Vale ressaltar que a
Constituição de 1891 restringia o voto aos alfabetizados e o declarava de
caráter facultativo. Assim, o caderno nas mãos do guiado na imagem significa a
condição de alfabetizado exigida pela lei. Outro ponto é a falta de
espontaneidade do exercício da cidadania diante do constrangimento de tais
elementos. Constrangimento esse denunciado pelos integrantes do movimento
tenentista contra as oligarquias que, segundo eles, haviam transformado o
Brasil em “feudos”, cujos senhores eram sustentados pela política dominante.

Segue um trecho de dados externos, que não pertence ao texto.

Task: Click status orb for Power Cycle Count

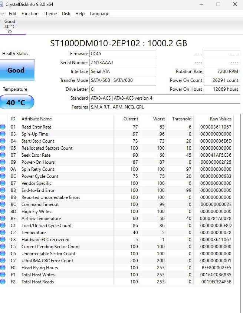Action: (3, 176)
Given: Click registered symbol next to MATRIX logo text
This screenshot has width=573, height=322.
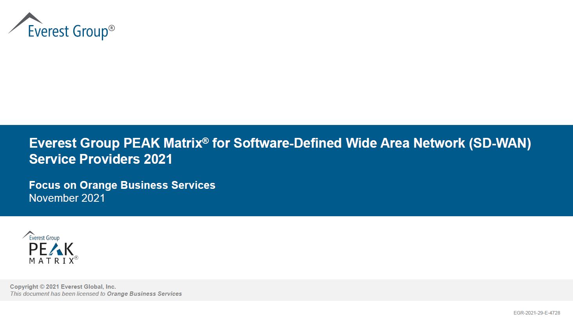Looking at the screenshot, I should [x=76, y=258].
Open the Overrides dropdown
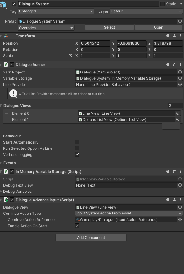This screenshot has height=274, width=184. pyautogui.click(x=46, y=28)
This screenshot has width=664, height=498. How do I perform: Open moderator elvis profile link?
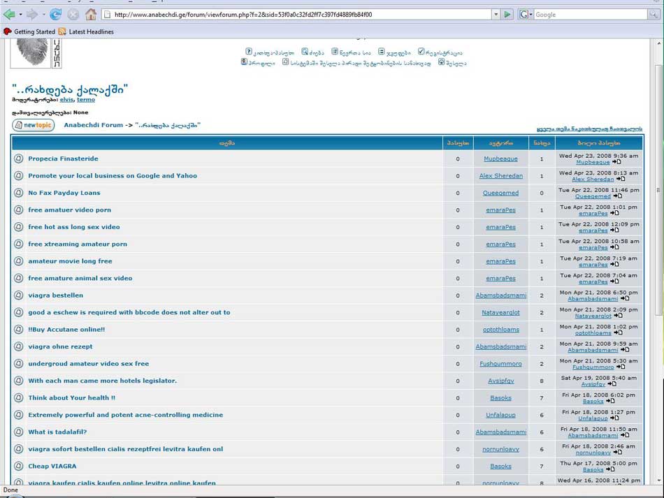[x=66, y=100]
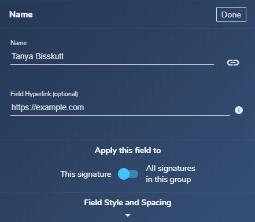This screenshot has height=222, width=255.
Task: Click the https://example.com text in hyperlink field
Action: [48, 107]

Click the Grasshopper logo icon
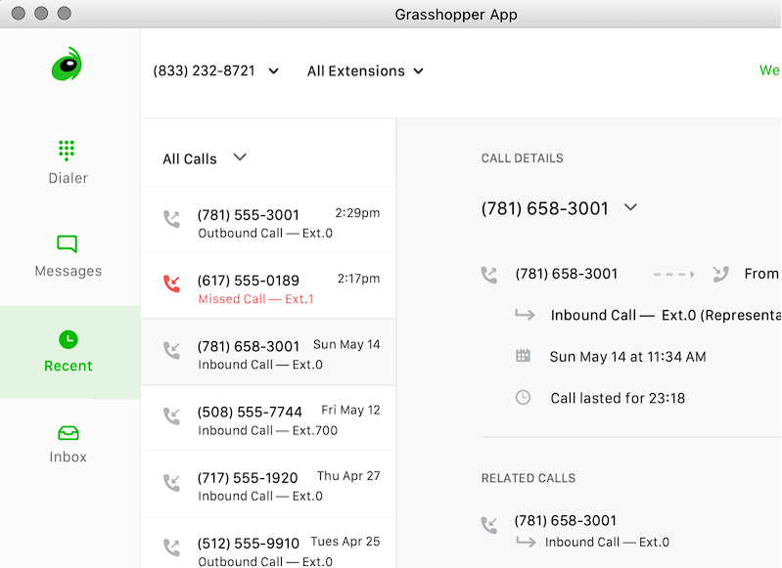point(67,66)
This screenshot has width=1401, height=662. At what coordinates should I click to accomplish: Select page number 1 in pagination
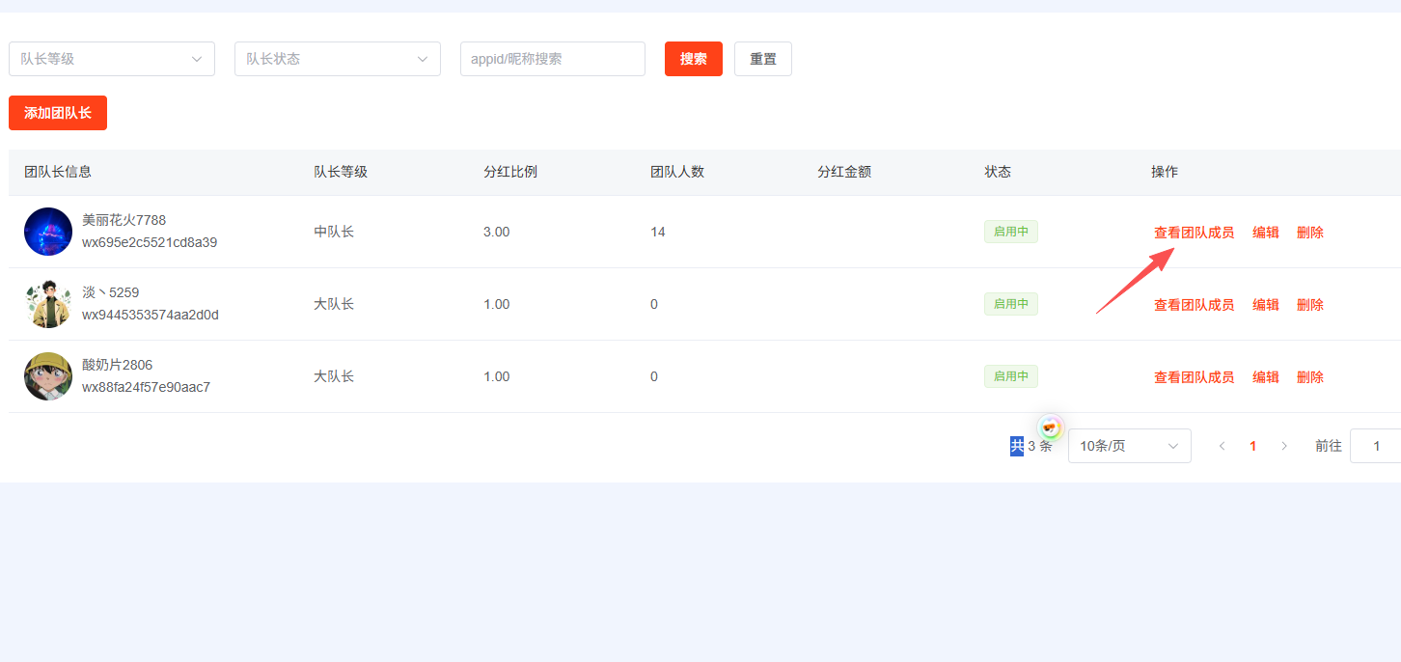pos(1253,446)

Ressalte-se nesse sentido que quem realizava a legitimação dos votos e
dos diplomas nas eleições era a Comissão de Verificação de Poderes liderada por
políticos da legislatura anterior (uma nova regra estabelecida, já que antes
era liderada pelo parlamentar mais idoso presumidamente eleito). Logo, fraudes
tornavam-se mais fáceis. Outro dado é que São Paulo e Minas Gerais eram os
detentores das maiores bancadas no Congresso, o que aumentou o seu poder em
relação aos outros estados.
Dessa forma, é válido pensar até que ponto as regras eleitorais vigentes
permitem efetivamente a soberania do poder aclamado pelo voto. Dizer que
vivemos num sistema democrático, federativo e liberal pode não significar a
representação de todos. Quantas são as estratégias e jogos políticos que não
satisfazem as demandas sociais?
O discurso dos republicanos quando da instauração do novo regime era
bastante democrático. Um sistema que se resolvia em negociatas; nomes
previamente estabelecidos, pela concordância das oligarquias, ganhavam as
eleições até esse pacto romper-se.
Será que
ainda hoje possuímos alguns desses problemas? Será que uma reforma política
resolveria a falta de representatividade reivindicada nas manifestações de
junho de 2013? As regras seriam mudadas em favor de quem? Como seria possível
pressionar os poderes legislativo e executivo para “limpar” a política de
esquemas administrativos que “bestializam” a população? Pode se dizer que os
casos de “mensalões” e similares nos governos da atualidade compartilham da
lógica da política da Primeira República no que também concerne a “compra” de
apoios? As ações atuais do presidente da Câmara de Deputados, Eduardo Cunha, pode ser comparada a tais estrategemas que mínguam a verdadeira representatividade dos poderes?